Where does the string "computer" appear in the listing below? Copy every line where it does.
###
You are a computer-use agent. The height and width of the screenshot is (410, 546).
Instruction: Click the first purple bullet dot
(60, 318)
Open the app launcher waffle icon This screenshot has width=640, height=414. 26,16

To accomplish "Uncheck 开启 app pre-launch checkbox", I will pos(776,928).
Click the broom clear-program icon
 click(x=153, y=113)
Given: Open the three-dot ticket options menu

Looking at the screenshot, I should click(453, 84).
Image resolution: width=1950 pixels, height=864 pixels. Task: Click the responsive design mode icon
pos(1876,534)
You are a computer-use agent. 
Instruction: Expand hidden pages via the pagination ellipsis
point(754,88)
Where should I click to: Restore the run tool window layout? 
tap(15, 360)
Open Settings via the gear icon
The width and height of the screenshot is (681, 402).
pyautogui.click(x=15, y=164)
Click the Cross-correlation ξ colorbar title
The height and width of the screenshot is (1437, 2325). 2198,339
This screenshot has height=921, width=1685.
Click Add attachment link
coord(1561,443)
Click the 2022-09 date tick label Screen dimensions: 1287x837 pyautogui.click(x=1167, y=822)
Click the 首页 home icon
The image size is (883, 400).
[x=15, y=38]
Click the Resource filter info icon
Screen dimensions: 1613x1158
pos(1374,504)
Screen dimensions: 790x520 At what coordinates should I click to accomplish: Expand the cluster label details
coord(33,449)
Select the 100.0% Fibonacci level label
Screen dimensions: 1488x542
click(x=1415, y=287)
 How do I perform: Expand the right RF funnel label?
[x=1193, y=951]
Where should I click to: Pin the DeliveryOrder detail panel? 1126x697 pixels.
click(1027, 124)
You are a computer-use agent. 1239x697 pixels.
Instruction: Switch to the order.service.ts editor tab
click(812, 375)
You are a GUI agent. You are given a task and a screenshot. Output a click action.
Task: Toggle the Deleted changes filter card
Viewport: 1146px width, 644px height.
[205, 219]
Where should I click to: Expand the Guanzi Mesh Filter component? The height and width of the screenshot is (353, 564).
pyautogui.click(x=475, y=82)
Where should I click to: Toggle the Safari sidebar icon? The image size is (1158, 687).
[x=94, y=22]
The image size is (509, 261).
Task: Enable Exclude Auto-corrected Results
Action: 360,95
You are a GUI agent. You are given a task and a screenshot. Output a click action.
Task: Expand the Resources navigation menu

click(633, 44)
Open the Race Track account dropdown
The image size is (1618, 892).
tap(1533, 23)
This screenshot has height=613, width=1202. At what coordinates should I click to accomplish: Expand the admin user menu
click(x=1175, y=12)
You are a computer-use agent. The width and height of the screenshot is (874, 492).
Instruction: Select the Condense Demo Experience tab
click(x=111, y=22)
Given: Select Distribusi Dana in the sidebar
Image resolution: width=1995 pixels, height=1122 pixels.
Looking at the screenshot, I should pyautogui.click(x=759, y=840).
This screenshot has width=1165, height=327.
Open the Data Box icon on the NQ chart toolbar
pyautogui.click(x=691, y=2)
###
**RESULT OF THE TASK**.
You are a computer-use agent. The height and width of the screenshot is (410, 546).
You are a computer-use agent. 
You are a computer-use agent. 1239x697 pixels.
You are a computer-use agent. The width and height of the screenshot is (874, 492).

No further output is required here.